1001 Filmes

cinema | poesia | verdade

Os 7 de Chicago (The Trial of the Chicago 7)

Aaron Sorkin. Estados Unidos, 2020.

Um protesto pacífico programado para convenção do partido Democrata de 1968 acaba deflagrando um banho de sangue sem precedentes. Oito homens, em posições de liderança, são escolhidos pela Procuradoria do governo Nixon e processados, politicamente, pelos atos coletivos praticados naquele fatídico dia.

Cínico mas sentimental, “Os 7 de Chicago” embala em um thriller apaixonado, com boas doses de sarcasmo e embebido em uma crítica política que perpassa toda a estrutura institucional dos Estados Unidos. De um lado, o retrato de uma democracia estéril, de instituições míopes e altamente aparelhadas e, de outro lado, a representação de uma esquerda que pena para amarrar as pontas de sua pluralidade, não apenas ideológica, como pessoal.

Apesar de turbinado dramaticamente para as telas, as caricaturas que a narrativa constrói não se distanciam muito dos fatos. A figura do juiz é especialmente emblemática, representando o autoritarismo desmedido e injustificável do governo Nixon através da supressão do devido processo legal e da neutralização da primeira emenda. O julgamento, essencialmente político, torna-se uma farsa absoluta para legitimar a perseguição a opositores.

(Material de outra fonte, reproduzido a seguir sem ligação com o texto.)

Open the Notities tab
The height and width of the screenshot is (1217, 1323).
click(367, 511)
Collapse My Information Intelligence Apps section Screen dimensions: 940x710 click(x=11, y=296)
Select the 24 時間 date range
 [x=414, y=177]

Com uma edição estelar e performances presentes, a direção acerta a dose de comédia para reviver o momento político conforme o aspecto cultural dos movimentos, sem macular, no entanto, as motivações e o espírito das organizações e personalidades revolucionárias retratadas. A qualidade do roteiro cambaleia ligeiramente nos instantes finais, recorrendo ao sentimentalismo exagerado e alguns atalhos narrativos que, por si, não são suficientes para manchar a construção competente e sólida do longa.

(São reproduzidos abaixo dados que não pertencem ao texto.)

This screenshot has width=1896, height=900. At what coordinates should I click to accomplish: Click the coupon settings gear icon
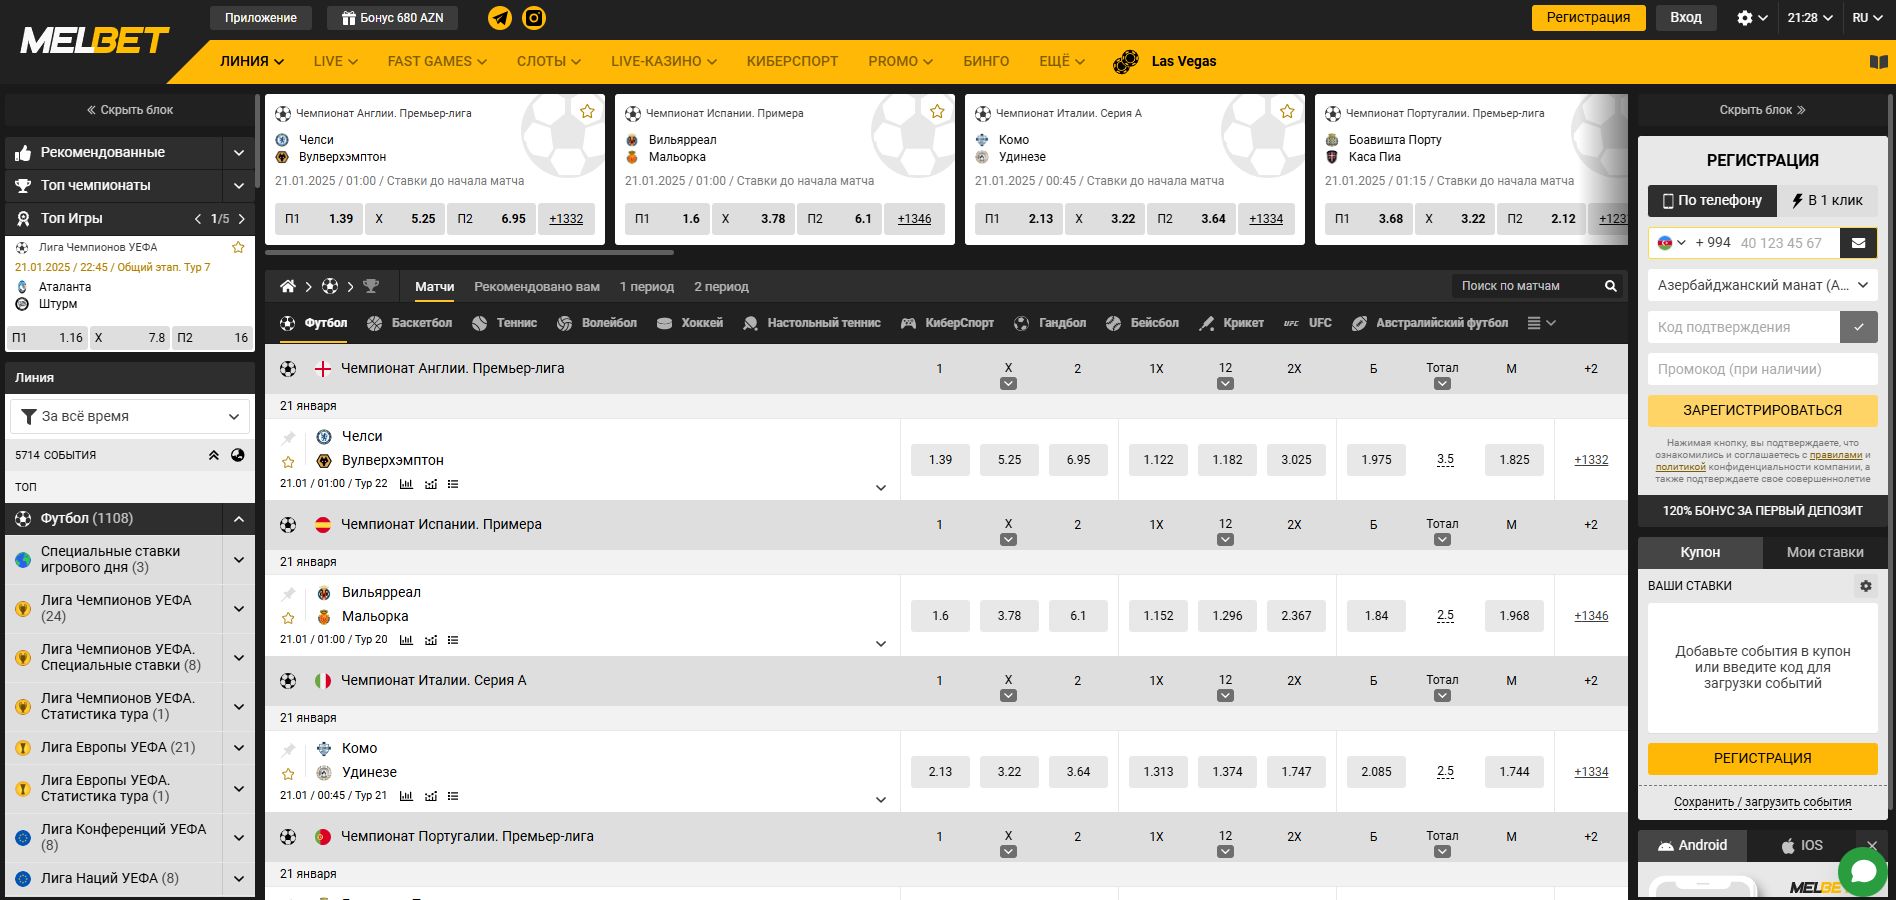coord(1865,586)
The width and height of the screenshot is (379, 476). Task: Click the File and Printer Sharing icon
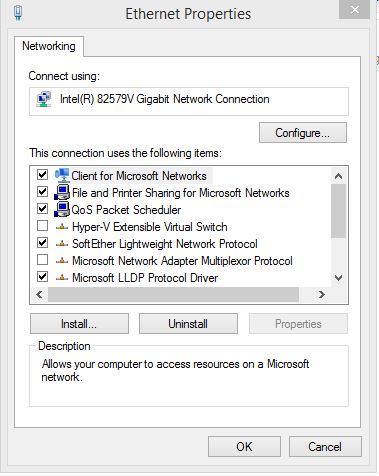click(x=62, y=192)
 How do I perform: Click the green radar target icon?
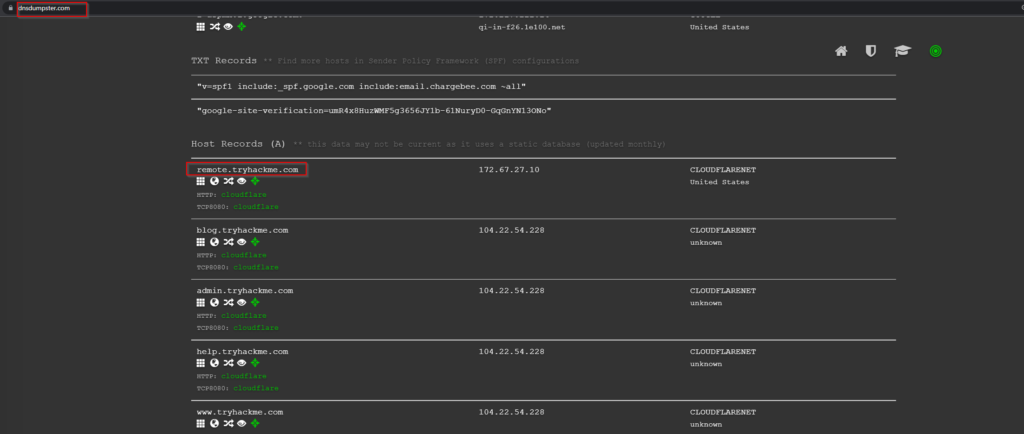[935, 51]
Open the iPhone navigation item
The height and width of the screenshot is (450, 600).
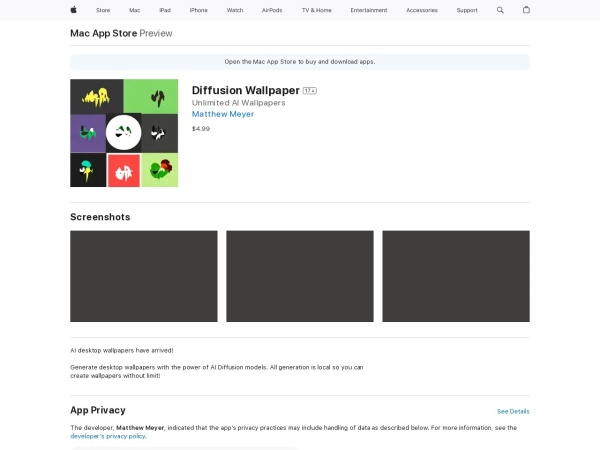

Reforçar as hierarquias é aumentar os hiatos da relação, já absolutamente vertical, entre o povo e o líder. O papel da oposição é fazer valer o processo democrático, isto é, o exercício diário da cidadania. Mas a luta por este espaço ocorre todos os dias, até hoje, em todos os lugares. Seja em 24 de agosto de 1968 ou em 3 de novembro de 2020.